Saturday, March 01, 2008 10:10:43 AM

Post# of 8585
NAFTA reality will soon set in - By MICHAEL DEN TANDT

There's an old saying, often repeated during the great debates over free trade 20 years ago, that conservative America will never allow Canada to become the 51st state. That's because, by inclination and tradition, most Canadians are Democrats. With an additional 30 million of them going to the polls, the Republicans would never win another election.

That notion is all the more relevant now as we grapple for the first time with the likelihood of a Barack Obama presidency. This week we see him and Hillary Clinton both, while campaigning in Ohio, railing against the North American Free Trade Agreement and vowing to rip it up. Coming in a Canada-U.S. border state, that's a clear swipe at Canada.

Both Clinton and Obama say they want the deal renegotiated. Obama's platform has contained this tidbit for months: "Obama believes that NAFTA and its potential were oversold to the American people. Obama will work with the leaders of Canada and Mexico to fix NAFTA so that it works for American workers."

To say that NAFTA was or has ever been oversold, as an economic policy, is hogwash. NAFTA was the signature achievement of the Brian Mulroney Conservatives and it was a great achievement, seedy Karlheinz Schreiber dealings notwithstanding. Since Canada-U.S. free trade went into effect in 1989, bilateral trade between the two countries has tripled. That translates directly into jobs for Canadians.

BENEFIT TO U.S.

But the real story, from a U.S. electoral point of view, is the one Obama and Clinton deliberately ignore. Free trade has been hugely beneficial to U.S. workers, too. For 36 of 50 U.S. states, Canada is the leading export market. That includes all the powerful border states -- Ohio, Michigan, New York. But it also includes some states you might not expect -- Georgia, Kansas, Tennessee, South Carolina.
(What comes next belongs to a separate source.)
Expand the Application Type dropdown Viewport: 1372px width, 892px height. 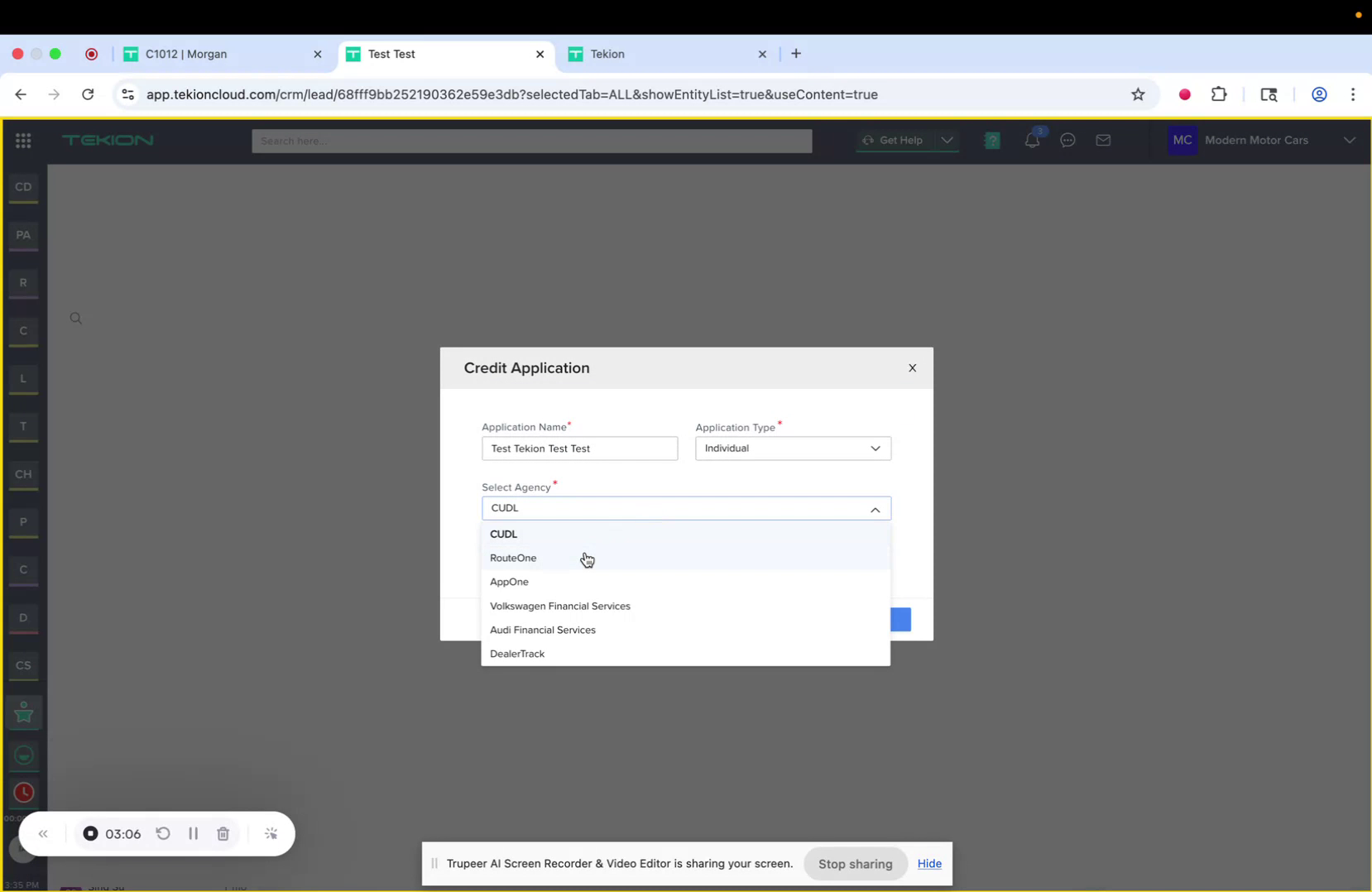click(x=875, y=448)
In 2006, according to Canadian government data, Ohio alone exported $18 billion worth of merchandise to Canadian customers. A big chunk of that was in transportation and metal products, related to the auto industry. We bought $3.4 billion worth of their auto parts, and $2.1 billion worth of their cars. And here's another interesting tidbit: In 2006 Ohio imported $4.2 billion worth of Canadian crude oil.

Of course, Ohio isn't the only state that needs Canadian energy, as Industry Minister David Emerson pointed out Wednesday. At last count, Canada provided about 18% of the United States' foreign oil supply -- more than any other source including Saudi Arabia, which provides about 15%. Canada accounts for almost all of the United States' natural gas imports, which are critical to, among other things, keeping lights on in California.

Net result? As Emerson not so subtly intimates, a future President Obama won't want to keep his promise of tearing up NAFTA, because the pact is integral to U.S. economic health and energy security. The Americans need free trade at least as much as we do. Obama is trading in campaign rhetoric. In policy terms it's meaningless.

It's also a timely reminder that, for all his charm, this is still just a man and a politician, bent on achieving great power. If elected, he'll become the most powerful human on Earth and as different from you or me as toads are from toadstools. Power will temper and change him, just as it did long ago to a bright, charismatic young Englishman named Tony Blair.